The solid core of five defensemen who will see the most time to start the year includes seniors Dalton Hraby and Austin Waldhart, juniors Logan Searles and Warryck Leonhardt and freshman Miles Searles. Logan Searles earned honorable mention in the Great Northern Conference as a freshman as a defenseman and had three goals and 10 assists last year. Hraby, Waldhart and Leonhardt are multi-year letter winners while Miles Searles has come up through the youth ranks and is ready to contribute.
“Hopefully they can keep the puck away from the front of the net,” coach Searles said.
Offensively, the Raiders have some production to replace with the graduations of last year’s leading scorers Charlie Branstetter and Alex Carstensen. Juniors Colton Gowey and Carter Pernsteiner and sophomore Brayden Machon will get the first shot as the Raiders’ top scoring line. Pernsteiner had seven goals last year before being lost to injury late in the season, while Gowey had three goals and six assists while missing some early time to injury and Machon scored two goals and had two assists in his freshman season.
The second line has plenty of hockey experience and the potential to add some scoring punch with senior Kyle Petrick, freshman Connor Gowey and junior Blaine Seidl. The coaches feel there is enough depth to fill a third line that will be able to hold its own when it’s on the ice, giving the first two lines breathers.
Passing among the forwards has been the earlyseason emphasis, according to Searles.
“We want to keep the puck moving rather than having a single guy taking it up the ice,” he said. “With some of the solid teams we’re going to play, you’re not going to be able to just have one guy skate it up. It has to be a team effort. The puck moves faster when you’re passing it. So we’ve been really focusing on our passing.”
Adding to this year’s depth are returning seniors Conner Carbaugh and Brody Brunner, junior newcomer Alex Gilbertson, returning sophomores Colbe Bull and Ben Brunner and freshman Jake Noland. Foreign exchange students Marvin Abram from Switzerland and Taksaphol Wongsaen from Thailand are also giving the sport a try.
Everyone is hoping it all adds up to a season that will be better than Medford’s 3-19 that included an 0-7 record in Great Northern Conference round-robin play, three losses in the GNC tournament and a tough 4-3 loss to the Altoona Co-op in a game Medford led 3-0 in the third period in the first round of WIAA tournament play.
Two of last year’s wins came against the Chequamegon Co-op, who the Raiders will see twice in a quick span between Jan. 23 and 31. The other came against the Viroqua Co-op, who Medford visits on Dec. 28.
The second annual GNC tournament starts with first-round games on Tuesday, Feb. 4. Round two is Feb. 11 and Northland Pines will host the placement games on Saturday, Feb. 15.
Northland Pines is the defending tournament and overall conference champion.
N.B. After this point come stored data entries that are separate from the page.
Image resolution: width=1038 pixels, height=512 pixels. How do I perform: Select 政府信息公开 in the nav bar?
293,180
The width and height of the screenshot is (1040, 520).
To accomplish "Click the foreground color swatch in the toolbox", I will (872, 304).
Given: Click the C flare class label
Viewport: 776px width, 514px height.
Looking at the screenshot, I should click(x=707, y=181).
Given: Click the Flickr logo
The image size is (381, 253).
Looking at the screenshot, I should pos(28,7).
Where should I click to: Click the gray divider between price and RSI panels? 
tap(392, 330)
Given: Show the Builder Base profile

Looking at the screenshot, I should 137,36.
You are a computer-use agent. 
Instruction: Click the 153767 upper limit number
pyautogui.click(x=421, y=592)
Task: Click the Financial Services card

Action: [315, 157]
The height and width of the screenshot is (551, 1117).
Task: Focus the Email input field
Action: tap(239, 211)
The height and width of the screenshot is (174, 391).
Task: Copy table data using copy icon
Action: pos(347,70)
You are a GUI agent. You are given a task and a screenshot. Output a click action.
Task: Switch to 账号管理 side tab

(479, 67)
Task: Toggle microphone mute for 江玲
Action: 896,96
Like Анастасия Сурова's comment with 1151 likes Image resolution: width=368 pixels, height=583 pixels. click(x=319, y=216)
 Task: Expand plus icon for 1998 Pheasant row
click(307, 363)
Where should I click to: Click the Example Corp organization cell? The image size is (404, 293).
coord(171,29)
The Eagles were a perfect 10-0 in league games, while Waupaca was second in the round-robin games and the tournament.
This year also marks the debut of a two-division WIAA tournament. There are 32 teams in Division 2. The Raiders are in an eight-team sectional bracket that still has perennially strong programs like Superior, Hayward, New Richmond, Rice Lake and the Amery Co-op. But the Raiders won’t have any chance of seeing big-city powers like Eau Claire Memorial and North or Chippewa Falls like years past.